What is a Decision Tree?
A Decision Tree is a type of supervised learning algorithm that can be used for both classification and regression tasks. It works by creating a model that predicts the value of a target variable based on several inputs.
The decision tree is built in a hierarchical structure, with each internal node representing a “test” on an attribute, each branch represents the outcome of the test, and each leaf node represents a class label or a value. The topmost node in the tree is known as the root node.
Image Source: IBM
The decision tree algorithm works by analyzing the training data to construct a decision tree. When making predictions, the algorithm traverses the tree from the root node down to a leaf node.
At each internal node, it looks at the attribute that was used to split the training data. Based on the value of the attribute, it follows the corresponding branch. Once it reaches a leaf node, it returns the class label or value associated with that node.
Decision trees are commonly used in operations research, data mining, and machine learning. It is one of the most popular algorithms due to its simplicity and ease of use. It has the advantage of being able to handle both numerical and categorical data.
In addition, it is able to handle missing values, which makes it robust to noisy data.

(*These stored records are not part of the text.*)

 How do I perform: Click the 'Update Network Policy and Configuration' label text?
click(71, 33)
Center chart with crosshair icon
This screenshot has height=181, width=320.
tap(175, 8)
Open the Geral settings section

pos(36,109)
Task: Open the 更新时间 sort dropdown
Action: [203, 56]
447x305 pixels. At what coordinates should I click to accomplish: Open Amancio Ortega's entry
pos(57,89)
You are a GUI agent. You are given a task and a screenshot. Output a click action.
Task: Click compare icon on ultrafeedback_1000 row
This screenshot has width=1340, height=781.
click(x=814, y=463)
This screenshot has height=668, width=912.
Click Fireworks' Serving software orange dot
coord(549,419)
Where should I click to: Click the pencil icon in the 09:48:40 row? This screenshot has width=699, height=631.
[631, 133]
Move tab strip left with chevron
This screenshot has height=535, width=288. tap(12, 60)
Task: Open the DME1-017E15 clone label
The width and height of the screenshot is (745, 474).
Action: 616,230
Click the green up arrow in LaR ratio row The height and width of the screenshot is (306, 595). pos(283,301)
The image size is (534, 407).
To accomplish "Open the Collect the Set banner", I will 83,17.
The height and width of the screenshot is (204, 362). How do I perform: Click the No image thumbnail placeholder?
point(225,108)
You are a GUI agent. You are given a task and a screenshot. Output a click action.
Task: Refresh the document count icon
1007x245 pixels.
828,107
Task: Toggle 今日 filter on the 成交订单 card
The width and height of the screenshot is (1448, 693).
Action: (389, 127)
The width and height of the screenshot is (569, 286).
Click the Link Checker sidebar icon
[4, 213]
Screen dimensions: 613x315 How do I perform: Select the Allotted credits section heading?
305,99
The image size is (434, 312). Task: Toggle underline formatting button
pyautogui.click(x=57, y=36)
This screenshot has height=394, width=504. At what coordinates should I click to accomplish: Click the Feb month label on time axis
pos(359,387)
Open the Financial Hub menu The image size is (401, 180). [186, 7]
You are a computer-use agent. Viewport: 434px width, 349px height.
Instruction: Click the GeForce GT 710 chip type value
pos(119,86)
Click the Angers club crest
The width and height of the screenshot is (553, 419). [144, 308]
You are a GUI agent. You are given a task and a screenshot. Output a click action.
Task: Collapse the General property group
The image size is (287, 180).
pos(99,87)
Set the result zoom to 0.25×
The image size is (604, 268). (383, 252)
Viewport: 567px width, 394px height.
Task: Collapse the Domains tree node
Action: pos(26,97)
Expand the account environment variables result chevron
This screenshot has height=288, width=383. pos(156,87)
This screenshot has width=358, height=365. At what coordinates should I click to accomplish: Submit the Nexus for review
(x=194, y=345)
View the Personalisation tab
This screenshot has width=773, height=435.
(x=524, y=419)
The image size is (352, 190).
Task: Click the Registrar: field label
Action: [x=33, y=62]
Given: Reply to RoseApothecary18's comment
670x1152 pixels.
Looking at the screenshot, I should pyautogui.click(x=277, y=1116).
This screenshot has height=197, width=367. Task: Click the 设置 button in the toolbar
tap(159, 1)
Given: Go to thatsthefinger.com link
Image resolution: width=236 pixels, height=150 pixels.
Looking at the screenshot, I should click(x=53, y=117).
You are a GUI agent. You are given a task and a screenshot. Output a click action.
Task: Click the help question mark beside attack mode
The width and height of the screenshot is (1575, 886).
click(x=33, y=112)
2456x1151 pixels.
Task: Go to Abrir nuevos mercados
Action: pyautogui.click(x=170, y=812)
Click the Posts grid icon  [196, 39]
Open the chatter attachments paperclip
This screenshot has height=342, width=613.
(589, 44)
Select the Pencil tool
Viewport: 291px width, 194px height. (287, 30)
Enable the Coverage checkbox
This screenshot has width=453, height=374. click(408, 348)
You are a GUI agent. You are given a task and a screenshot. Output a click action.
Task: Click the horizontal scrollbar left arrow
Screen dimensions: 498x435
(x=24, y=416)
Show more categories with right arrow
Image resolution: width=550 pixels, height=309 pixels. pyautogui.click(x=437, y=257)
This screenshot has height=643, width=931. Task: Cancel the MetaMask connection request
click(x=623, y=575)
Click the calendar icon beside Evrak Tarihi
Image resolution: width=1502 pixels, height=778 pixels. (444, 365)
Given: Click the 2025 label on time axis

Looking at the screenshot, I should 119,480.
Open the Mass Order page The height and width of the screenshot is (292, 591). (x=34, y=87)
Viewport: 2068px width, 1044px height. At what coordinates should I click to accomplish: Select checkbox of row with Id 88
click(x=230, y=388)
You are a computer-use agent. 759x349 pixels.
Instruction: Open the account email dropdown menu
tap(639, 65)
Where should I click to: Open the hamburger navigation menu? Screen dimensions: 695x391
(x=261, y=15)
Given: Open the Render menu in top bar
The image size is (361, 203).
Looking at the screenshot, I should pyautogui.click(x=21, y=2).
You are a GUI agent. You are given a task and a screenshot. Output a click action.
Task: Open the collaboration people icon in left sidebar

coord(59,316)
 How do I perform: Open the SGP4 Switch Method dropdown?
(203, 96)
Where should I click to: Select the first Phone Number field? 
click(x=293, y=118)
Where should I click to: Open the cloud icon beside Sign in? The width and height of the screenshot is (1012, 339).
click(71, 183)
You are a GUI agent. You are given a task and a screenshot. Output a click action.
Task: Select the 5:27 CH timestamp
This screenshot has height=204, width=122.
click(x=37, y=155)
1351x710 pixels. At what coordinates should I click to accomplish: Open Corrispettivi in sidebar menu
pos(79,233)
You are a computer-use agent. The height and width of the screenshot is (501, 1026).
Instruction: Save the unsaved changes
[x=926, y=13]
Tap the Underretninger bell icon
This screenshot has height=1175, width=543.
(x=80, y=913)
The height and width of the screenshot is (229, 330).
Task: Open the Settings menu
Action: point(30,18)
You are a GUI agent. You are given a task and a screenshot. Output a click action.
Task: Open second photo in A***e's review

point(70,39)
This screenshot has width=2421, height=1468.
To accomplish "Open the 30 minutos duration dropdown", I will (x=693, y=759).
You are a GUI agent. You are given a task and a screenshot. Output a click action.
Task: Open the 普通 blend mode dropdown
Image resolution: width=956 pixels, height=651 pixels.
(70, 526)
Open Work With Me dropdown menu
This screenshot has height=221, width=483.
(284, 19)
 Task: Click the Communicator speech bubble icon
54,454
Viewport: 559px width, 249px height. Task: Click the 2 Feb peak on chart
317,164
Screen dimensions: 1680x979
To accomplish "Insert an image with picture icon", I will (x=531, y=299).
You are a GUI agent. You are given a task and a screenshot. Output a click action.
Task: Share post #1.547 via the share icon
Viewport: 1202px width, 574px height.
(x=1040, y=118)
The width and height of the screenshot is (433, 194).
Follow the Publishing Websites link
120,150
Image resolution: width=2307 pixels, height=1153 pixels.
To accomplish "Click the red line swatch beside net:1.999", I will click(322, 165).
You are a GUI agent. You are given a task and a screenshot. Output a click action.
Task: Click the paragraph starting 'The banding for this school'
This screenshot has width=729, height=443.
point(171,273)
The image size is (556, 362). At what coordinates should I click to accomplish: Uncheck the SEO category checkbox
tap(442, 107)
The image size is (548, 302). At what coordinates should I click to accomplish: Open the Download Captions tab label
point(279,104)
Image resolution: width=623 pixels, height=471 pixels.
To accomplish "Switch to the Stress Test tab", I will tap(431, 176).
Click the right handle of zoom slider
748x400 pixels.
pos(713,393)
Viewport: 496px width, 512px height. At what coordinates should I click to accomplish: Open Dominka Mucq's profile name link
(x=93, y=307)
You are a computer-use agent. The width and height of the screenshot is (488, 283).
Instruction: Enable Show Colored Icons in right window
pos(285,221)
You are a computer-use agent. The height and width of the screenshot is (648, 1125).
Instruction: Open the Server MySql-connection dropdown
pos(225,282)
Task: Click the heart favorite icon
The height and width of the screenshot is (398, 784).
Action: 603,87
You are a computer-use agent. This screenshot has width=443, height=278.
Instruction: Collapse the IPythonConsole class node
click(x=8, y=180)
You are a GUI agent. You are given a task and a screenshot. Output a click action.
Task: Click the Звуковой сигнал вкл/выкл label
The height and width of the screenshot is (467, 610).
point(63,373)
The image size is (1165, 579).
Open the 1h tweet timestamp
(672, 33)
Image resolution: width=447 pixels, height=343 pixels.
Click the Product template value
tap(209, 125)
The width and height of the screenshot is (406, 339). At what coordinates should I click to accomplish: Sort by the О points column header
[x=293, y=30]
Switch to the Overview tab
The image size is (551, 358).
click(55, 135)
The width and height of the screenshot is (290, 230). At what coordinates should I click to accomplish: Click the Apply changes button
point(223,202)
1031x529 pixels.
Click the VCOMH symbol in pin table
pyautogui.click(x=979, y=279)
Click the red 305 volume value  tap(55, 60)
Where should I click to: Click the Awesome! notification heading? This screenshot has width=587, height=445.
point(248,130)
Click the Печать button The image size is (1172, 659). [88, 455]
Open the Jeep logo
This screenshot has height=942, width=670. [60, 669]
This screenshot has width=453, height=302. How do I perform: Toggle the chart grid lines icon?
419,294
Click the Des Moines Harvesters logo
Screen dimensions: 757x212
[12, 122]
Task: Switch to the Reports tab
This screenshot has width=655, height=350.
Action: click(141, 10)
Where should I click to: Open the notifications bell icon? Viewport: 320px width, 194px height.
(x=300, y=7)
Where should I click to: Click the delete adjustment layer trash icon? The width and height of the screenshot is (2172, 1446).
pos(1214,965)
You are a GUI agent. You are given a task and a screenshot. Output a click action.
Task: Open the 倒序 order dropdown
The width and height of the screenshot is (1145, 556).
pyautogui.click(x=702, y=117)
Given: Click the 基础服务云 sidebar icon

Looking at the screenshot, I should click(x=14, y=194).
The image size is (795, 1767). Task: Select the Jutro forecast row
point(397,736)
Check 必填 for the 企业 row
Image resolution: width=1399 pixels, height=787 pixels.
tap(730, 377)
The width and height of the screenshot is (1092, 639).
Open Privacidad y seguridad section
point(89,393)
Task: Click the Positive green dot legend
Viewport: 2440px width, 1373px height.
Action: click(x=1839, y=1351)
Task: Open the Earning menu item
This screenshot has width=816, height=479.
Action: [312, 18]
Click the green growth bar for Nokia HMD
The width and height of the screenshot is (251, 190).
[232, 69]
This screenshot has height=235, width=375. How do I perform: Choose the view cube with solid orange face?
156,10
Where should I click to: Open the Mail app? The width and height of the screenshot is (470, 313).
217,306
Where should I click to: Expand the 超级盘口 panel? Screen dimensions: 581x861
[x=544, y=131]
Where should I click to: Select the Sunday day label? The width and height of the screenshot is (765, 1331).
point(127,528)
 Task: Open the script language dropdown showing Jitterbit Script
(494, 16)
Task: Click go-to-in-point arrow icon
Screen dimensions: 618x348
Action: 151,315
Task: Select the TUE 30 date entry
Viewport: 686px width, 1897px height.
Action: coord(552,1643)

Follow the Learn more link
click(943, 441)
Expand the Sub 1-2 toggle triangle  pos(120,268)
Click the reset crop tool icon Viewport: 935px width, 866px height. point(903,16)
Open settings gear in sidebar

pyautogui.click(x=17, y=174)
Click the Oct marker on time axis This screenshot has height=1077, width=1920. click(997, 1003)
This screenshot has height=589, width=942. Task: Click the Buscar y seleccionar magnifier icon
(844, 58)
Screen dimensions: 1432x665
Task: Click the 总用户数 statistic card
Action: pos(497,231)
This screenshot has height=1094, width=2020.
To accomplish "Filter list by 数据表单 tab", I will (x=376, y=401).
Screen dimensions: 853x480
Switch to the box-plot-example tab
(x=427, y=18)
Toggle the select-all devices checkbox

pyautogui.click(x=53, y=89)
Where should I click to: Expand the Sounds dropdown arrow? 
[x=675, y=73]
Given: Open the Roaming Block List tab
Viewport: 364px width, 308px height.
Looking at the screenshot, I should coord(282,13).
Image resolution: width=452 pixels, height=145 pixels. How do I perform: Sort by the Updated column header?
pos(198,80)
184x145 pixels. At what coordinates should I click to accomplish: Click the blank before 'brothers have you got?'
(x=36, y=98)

Furthermore, it is able to provide interpretable models, making it easy to understand the underlying relationships between variables.
Types of Decision Trees
Hunt’s algorithm, which was developed in the 1960s to model human learning in Psychology, forms the foundation of many popular decision tree algorithms, such as the following:
– ID3: Ross Quinlan is credited within the development of ID3, which is shorthand for “Iterative Dichotomiser 3.” This algorithm leverages entropy and information gain as metrics to evaluate candidate splits. Some of Quinlan’s research on this algorithm from 1986 can be found here (PDF, 1.4 MB) (link resides outside of ibm.com).
– C4.5: This algorithm is considered a later iteration of ID3, which was also developed by Quinlan. It can use information gain or gain ratios to evaluate split points within the decision trees.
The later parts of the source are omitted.